**Problem to solve:** Repeat exactly, and nothing more, the lines from the one that includes "Task: Select the mouse with red X icon" through the final line of the entries; skip the pictures.

[Saved entries]
.....

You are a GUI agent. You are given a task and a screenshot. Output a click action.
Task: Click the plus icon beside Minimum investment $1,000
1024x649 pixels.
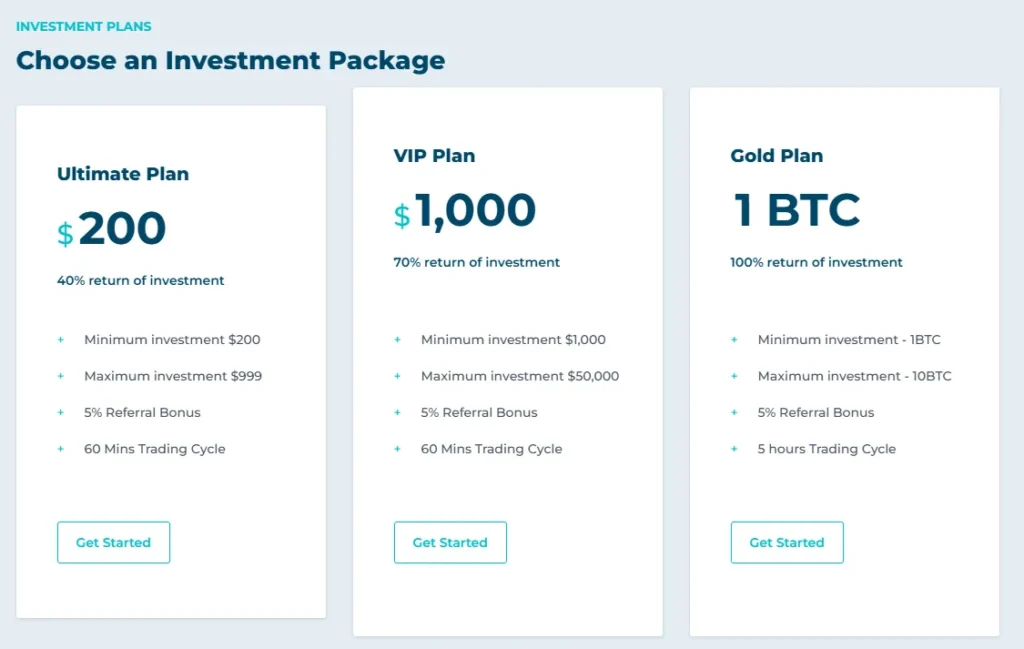pos(399,340)
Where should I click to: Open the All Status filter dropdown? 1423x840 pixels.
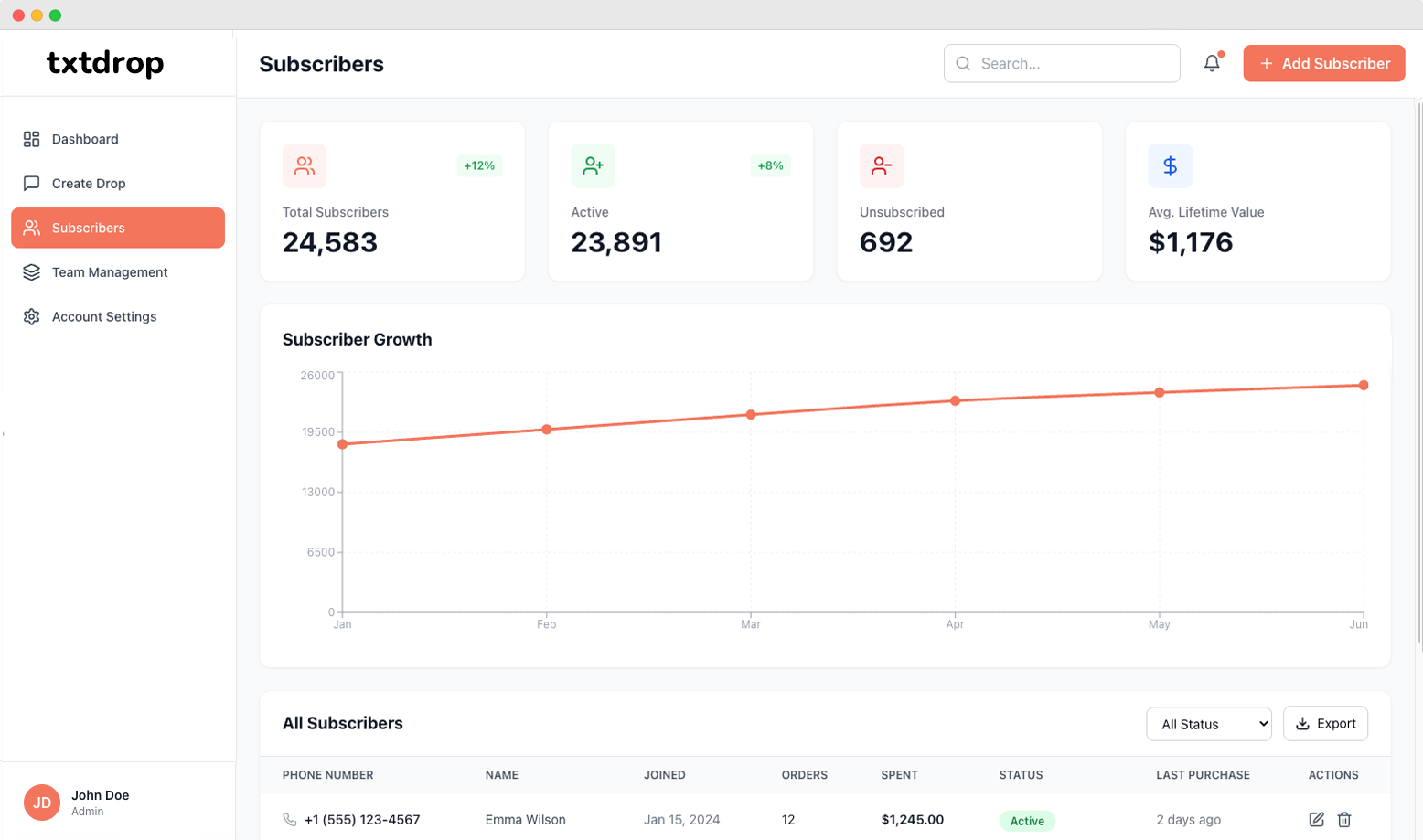pos(1208,724)
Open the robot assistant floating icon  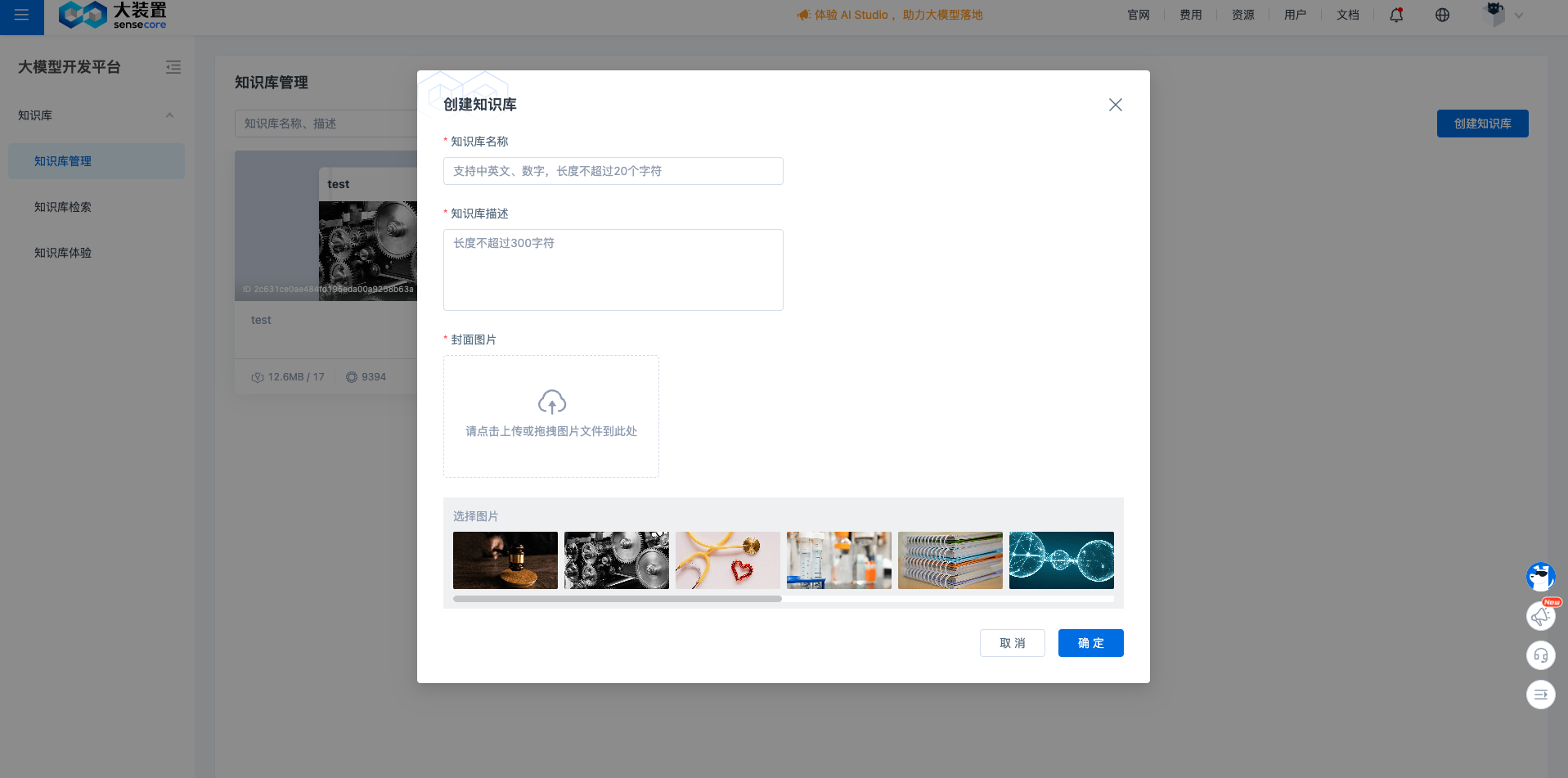[x=1540, y=577]
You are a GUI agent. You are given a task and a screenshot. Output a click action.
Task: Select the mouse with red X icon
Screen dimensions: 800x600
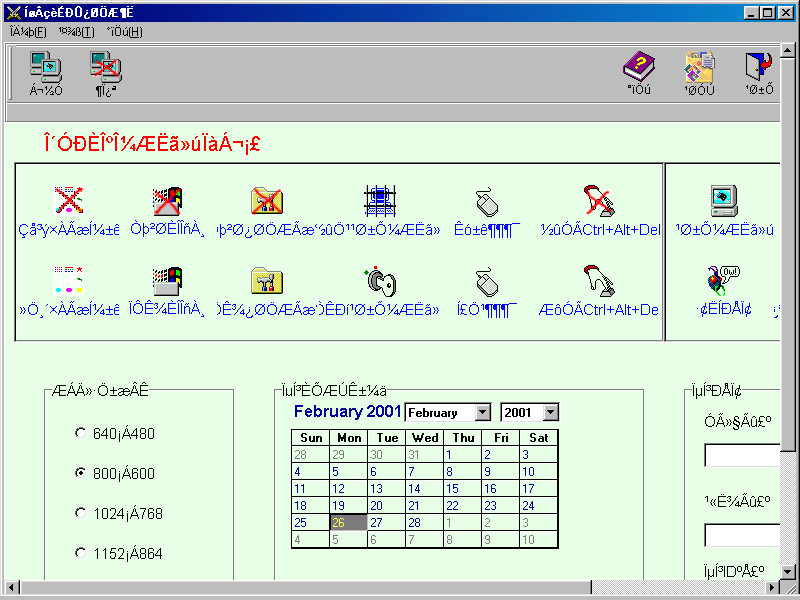pyautogui.click(x=487, y=200)
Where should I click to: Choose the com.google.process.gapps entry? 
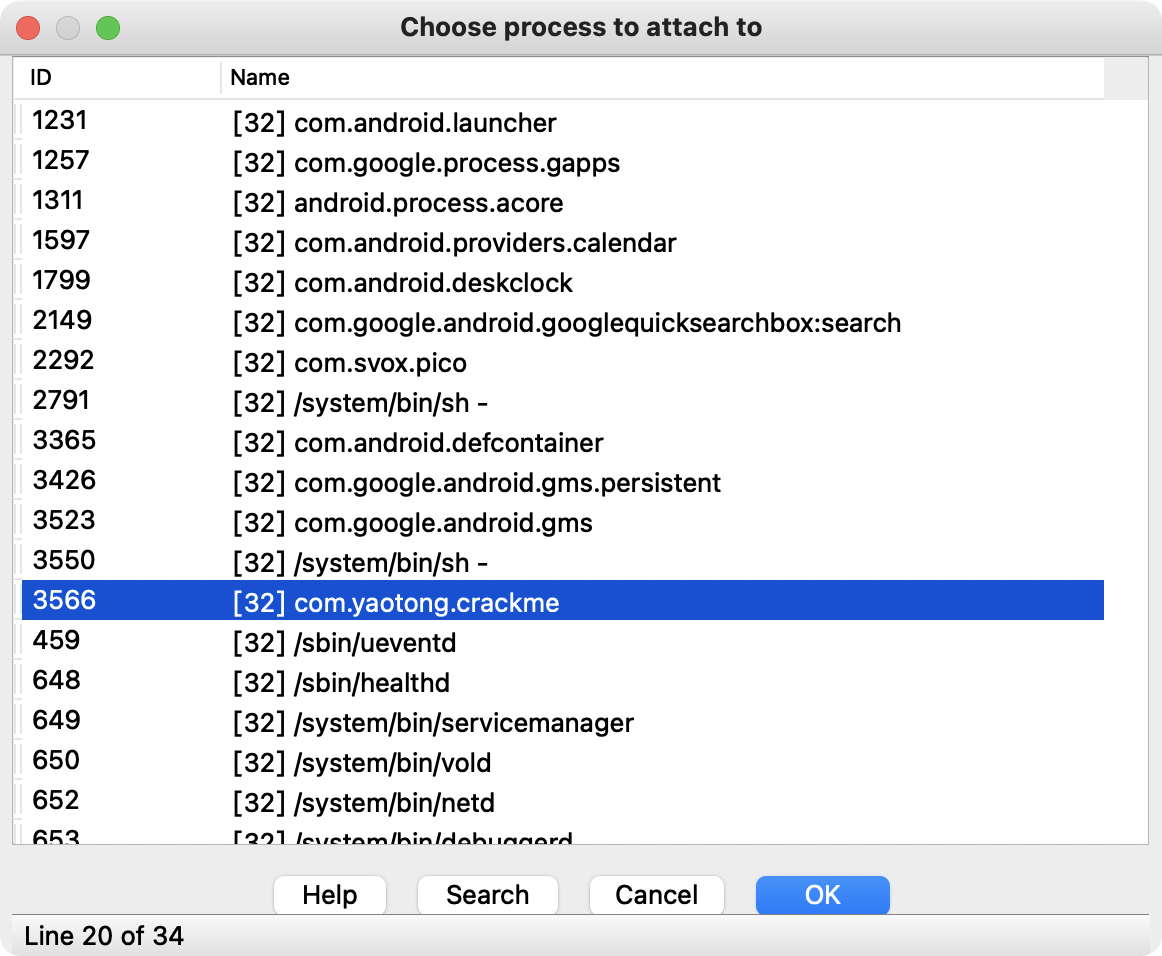tap(457, 163)
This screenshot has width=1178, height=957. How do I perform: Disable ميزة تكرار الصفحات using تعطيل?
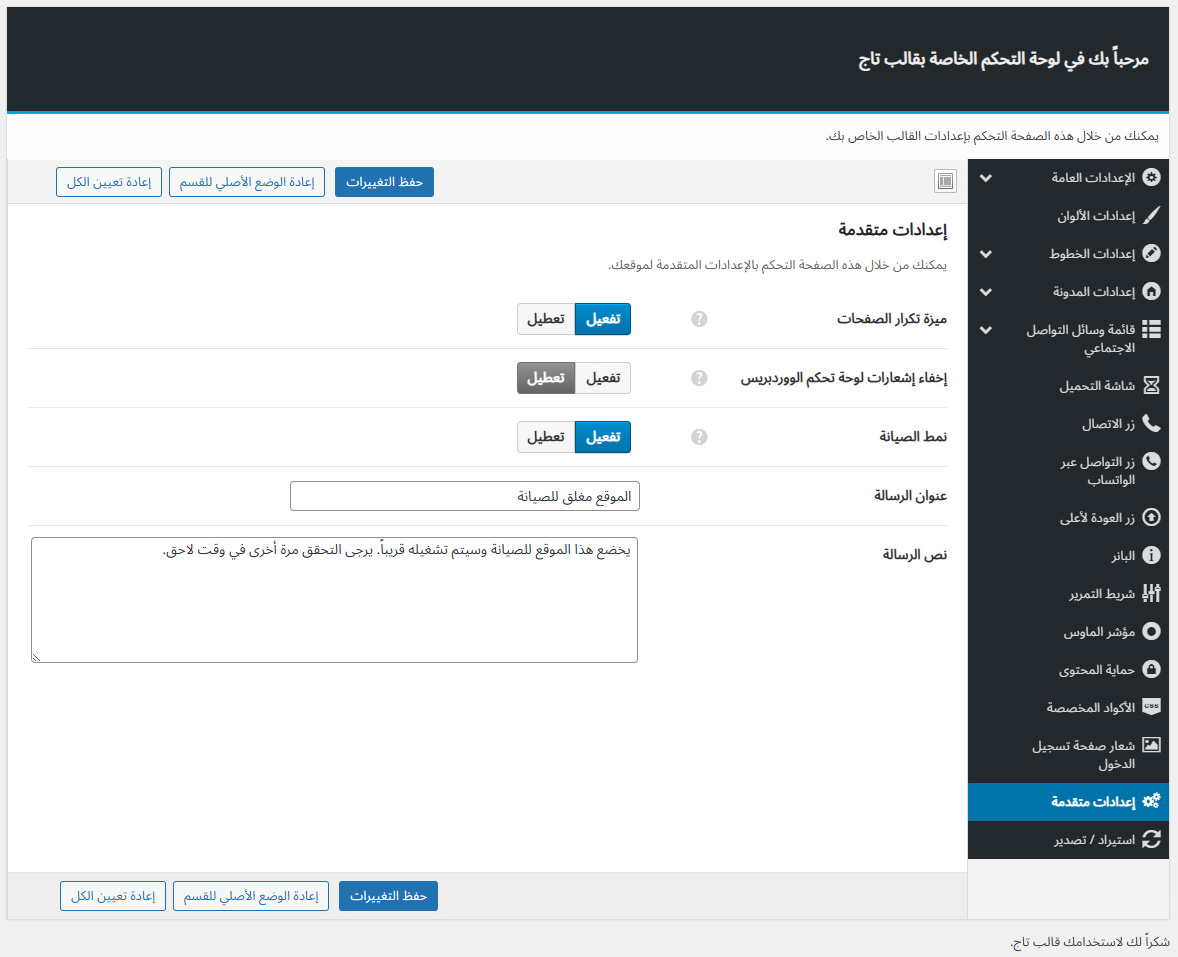tap(546, 319)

.....

**Written answer:**
Task: Select the mouse with red X icon
Screen dimensions: 800x600
pyautogui.click(x=487, y=200)
Where should I click to: Choose the com.google.process.gapps entry? 
tap(457, 163)
This screenshot has width=1178, height=957. How do I perform: Disable ميزة تكرار الصفحات using تعطيل?
tap(546, 319)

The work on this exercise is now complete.